Climate change affects the diet of polar bears | Polarjournal
The menu for polar bears is likely to change dramatically in the coming years. (Photo: Heiner Kubny)

While politicians and environmental groups struggle to keep global temperature rise below 1.5 °C, the Arctic is warming three times faster than the rest of the world. Arctic species are likely to increasingly retreat northward in search of colder waters, while more temperate species will predominate in the Arctic and subarctic. Shifts in marine species have already been observed in some regions. This will also change the diet for polar bears (Ursus maritimus), according to a recent publication.

To document the change, researchers examined the fatty tissue of polar bears to determine how their diets have changed. This is a common practice that can provide information about what prey the polar bears have consumed.

In addition to the change in food for the polar bears, there is also the pressure of competition among themselves in the search for food. (Photo: Heiner Kubny)

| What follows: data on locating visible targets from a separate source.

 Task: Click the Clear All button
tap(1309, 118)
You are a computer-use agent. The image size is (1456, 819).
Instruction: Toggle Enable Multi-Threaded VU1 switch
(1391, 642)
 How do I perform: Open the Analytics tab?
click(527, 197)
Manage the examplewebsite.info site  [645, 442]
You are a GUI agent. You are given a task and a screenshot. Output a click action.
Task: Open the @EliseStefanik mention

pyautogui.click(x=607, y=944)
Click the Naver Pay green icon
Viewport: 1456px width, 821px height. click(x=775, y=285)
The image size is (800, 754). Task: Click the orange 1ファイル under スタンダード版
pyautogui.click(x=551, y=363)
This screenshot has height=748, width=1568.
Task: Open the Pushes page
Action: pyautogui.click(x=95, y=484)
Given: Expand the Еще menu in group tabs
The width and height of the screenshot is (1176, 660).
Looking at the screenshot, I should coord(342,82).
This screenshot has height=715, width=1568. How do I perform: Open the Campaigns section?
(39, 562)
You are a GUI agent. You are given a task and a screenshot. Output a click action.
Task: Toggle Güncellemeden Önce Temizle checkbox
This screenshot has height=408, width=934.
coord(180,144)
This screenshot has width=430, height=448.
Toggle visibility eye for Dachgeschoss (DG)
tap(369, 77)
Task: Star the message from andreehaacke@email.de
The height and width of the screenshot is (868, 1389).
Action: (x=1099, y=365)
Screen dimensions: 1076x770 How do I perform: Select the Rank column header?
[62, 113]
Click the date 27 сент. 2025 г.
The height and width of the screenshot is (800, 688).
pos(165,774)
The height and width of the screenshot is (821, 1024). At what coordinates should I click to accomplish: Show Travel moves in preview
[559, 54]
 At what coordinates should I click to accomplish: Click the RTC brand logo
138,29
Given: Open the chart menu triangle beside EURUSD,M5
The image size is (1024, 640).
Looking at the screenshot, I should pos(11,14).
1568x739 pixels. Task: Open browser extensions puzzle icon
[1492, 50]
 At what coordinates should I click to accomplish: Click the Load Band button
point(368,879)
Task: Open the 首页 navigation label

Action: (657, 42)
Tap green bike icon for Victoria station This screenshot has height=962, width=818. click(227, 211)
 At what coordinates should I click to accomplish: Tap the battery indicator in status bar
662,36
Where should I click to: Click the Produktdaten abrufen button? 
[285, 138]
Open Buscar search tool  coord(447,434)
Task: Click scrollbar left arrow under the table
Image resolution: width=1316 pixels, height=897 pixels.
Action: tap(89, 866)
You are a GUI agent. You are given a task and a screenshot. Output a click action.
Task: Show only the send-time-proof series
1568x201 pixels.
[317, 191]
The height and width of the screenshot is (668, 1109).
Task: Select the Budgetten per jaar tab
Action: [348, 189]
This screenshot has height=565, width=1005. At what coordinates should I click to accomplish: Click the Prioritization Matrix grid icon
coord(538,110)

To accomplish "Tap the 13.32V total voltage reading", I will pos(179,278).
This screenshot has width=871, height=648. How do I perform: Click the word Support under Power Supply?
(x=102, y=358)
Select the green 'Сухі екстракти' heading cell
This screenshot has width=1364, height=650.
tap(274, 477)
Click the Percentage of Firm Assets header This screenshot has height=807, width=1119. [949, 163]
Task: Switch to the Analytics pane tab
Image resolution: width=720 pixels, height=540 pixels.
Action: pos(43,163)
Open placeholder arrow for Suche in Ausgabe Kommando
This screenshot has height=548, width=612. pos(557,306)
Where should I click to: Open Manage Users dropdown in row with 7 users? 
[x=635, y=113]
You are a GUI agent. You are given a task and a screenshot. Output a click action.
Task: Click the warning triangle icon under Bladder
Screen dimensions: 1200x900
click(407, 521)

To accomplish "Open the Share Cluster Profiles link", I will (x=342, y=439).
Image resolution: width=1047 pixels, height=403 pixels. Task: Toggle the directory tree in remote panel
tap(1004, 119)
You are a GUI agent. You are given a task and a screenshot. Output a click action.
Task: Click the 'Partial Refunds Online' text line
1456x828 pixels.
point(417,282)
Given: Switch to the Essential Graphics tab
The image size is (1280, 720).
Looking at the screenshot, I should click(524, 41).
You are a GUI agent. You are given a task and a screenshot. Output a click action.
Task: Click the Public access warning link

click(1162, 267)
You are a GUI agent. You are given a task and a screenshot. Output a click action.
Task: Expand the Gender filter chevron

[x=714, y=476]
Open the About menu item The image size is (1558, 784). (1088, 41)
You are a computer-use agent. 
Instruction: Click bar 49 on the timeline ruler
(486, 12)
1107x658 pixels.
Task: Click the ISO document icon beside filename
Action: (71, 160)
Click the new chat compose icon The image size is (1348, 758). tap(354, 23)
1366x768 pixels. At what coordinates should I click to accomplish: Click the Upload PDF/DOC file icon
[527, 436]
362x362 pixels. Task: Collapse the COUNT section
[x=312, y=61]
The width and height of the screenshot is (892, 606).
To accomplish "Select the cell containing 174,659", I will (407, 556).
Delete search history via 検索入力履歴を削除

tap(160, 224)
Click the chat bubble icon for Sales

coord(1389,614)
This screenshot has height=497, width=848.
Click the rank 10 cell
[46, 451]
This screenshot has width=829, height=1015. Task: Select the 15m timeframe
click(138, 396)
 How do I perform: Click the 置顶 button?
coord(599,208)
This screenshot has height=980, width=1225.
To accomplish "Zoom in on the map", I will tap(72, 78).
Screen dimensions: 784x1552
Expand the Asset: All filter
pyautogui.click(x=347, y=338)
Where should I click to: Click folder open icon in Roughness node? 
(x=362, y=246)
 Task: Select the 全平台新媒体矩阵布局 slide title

“The Arctic is changing. It is changing at a very rapid pace, especially in comparison to really any other region of the world. Temperatures are warming faster,” Melissa Galicia, a PhD student in York University’s Department of Biology and one of the study’s authors, told Ars TECHNICA. “The ice is declining. Sea ice is becoming more fragmented. The water temperatures are warming. You’re getting an ecosystem that is changing rapidly, and all of the species within that ecosystem also need to adapt.”

What does this mean for the polar bears?

Polar bears are predators with a circumpolar distribution. Although often characterized as specialized predators of ringed seals, polar bears are capable of flexible foraging when multiple prey species are spatially and temporally available.

The objective of the study was to investigate the spatial structure of the composition of the diet of polar bears in Canada’s largest province, Nunavut. The area was limited to latitudes 60°W to 110°W and longitudes 55°N to 80°N.

The map of Nunavut shows where a total of 1,570 polar bears were killed by local Inuit hunters in 10 Canadian sub populations from 2010 to 2018. (Graphic:Galicia et al. 2021, ScienceDirect)

The researchers used fatty acid profiles of polar bears and their prey to identify local and seasonal conditions in diet composition.

In Nunavut, one of Canada’s northern territories, Inuit are allowed to hunt polar bears. Over the years, Inuit hunters have sent muscle and fat samples to York University. It is fatty tissue samples from 2010 to 2018 that Melissa Galicia and her team studied. The researchers analyzed fatty tissue samples from polar bears from ten Canadian polar bear subpopulations. In total, samples from 1,570 polar bears were sent in.

Estimated diet composition from quantitative analysis of the fatty acid signature of 1,570 polar bears from 2010 to 2018, separated by season (spring-summer and fall-winter). Data represent the biomass contribution of each prey type to the estimated diet. (Graphic: Galicia et al. 2021, ScienceDirect)

According to Galicia, there are about 70 different types of fatty acids in marine ecosystems. Because of this diversity, each bear’s fat sample has a kind of unique signature based on its diet. The researchers ran the samples through a nutritional model to figure out the proportions of each bear’s diet. For example, the fat might indicate that a bear ate 50 percent ringed seal, 25 percent beluga whale and 25 percent bearded seal.

Also found were traces of bowhead whales, which are not part of the natural diet of polar bears. The researchers said that orcas hunt bowhead whales and leave behind parts of whale carcasses for polar bears to feed on. Orcas are one of the few species of marine animals that are increasingly moving north due to climate change.